How can I avoid duplicate processing of kafka messages in spark stream 1.3
because of executor failure.

1.Can I some how access accumulators of failed task in retry  task to skip
those many events which are already processed by failed task on this
partition ?

2.Or I ll have to persist each msg processed and then check before
processing each msg whether its already processed by failure task and
delete this perisited information at each batch end?

Re: avoid duplicate due to executor failure in spark stream

Posted by Cody Koeninger <co...@koeninger.org>.

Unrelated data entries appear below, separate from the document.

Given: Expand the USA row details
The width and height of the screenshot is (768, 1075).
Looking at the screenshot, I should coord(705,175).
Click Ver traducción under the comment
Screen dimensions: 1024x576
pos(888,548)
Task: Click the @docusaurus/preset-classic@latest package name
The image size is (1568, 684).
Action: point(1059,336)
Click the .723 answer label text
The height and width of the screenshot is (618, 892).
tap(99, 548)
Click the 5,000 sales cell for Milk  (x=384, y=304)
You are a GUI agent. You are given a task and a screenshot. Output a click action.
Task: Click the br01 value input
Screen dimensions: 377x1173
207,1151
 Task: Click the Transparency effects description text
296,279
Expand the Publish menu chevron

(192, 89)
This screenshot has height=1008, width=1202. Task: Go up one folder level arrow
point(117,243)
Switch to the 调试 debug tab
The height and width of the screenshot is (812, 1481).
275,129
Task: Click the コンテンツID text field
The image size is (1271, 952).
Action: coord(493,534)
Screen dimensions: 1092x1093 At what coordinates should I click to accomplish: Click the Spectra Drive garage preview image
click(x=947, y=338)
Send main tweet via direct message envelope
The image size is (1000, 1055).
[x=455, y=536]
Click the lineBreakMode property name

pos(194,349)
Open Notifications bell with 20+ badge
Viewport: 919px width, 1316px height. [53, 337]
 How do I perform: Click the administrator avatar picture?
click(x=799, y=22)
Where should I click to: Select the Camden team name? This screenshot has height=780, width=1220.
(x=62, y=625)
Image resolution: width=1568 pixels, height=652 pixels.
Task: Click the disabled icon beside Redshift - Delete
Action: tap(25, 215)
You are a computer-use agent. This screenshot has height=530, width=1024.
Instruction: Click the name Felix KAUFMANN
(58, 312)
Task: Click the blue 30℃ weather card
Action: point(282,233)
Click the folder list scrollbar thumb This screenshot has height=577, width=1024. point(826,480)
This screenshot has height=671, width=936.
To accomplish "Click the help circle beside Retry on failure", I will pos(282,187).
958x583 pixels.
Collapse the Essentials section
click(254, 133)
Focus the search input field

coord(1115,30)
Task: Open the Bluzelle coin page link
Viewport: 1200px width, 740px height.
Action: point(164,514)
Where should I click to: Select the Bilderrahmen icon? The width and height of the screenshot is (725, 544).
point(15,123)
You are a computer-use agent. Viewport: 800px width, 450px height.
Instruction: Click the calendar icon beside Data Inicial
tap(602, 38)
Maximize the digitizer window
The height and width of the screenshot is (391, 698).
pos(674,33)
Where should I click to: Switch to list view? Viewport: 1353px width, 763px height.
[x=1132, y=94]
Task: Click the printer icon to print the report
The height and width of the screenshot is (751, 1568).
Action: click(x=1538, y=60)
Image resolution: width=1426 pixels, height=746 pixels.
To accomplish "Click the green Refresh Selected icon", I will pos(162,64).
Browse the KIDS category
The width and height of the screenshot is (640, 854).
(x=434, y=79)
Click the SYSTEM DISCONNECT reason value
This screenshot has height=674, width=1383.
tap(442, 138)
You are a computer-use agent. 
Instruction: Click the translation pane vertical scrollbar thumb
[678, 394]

Accumulators aren't going to work to communicate state changes between
executors.  You need external storage.

On Tue, Aug 11, 2015 at 11:28 AM, Shushant Arora <sh...@gmail.com>
wrote:

> What if processing is neither idempotent nor its in transaction ,say  I am
> posting events to some external server after processing.
>
> Is it possible to get accumulator of failed task in retry task? Is there
> any way to detect whether this task is retried task or original task ?
>
> I was trying to achieve something like incrementing a counter after each
> event processed and if task fails- retry task will just ignore already
> processed events by accessing counter of failed task. Is it directly
> possible to access accumulator per task basis without writing to hdfs or
> hbase.
>
>
>
>
> On Tue, Aug 11, 2015 at 3:15 AM, Cody Koeninger <co...@koeninger.org>
> wrote:
>
>>
>> http://spark.apache.org/docs/latest/streaming-kafka-integration.html#approach-2-direct-approach-no-receivers
>>
>>
>> http://spark.apache.org/docs/latest/streaming-programming-guide.html#semantics-of-output-operations
>>
>> https://www.youtube.com/watch?v=fXnNEq1v3VA
>>
>>
>> On Mon, Aug 10, 2015 at 4:32 PM, Shushant Arora <
>> shushantarora09@gmail.com> wrote:
>>
>>> Hi
>>>
>>> How can I avoid duplicate processing of kafka messages in spark stream
>>> 1.3 because of executor failure.
>>>
>>> 1.Can I some how access accumulators of failed task in retry  task to
>>> skip those many events which are already processed by failed task on this
>>> partition ?
>>>
>>> 2.Or I ll have to persist each msg processed and then check before
>>> processing each msg whether its already processed by failure task and
>>> delete this perisited information at each batch end?
>>>
>>
>>
>

Re: avoid duplicate due to executor failure in spark stream

Posted by Shushant Arora <sh...@gmail.com>.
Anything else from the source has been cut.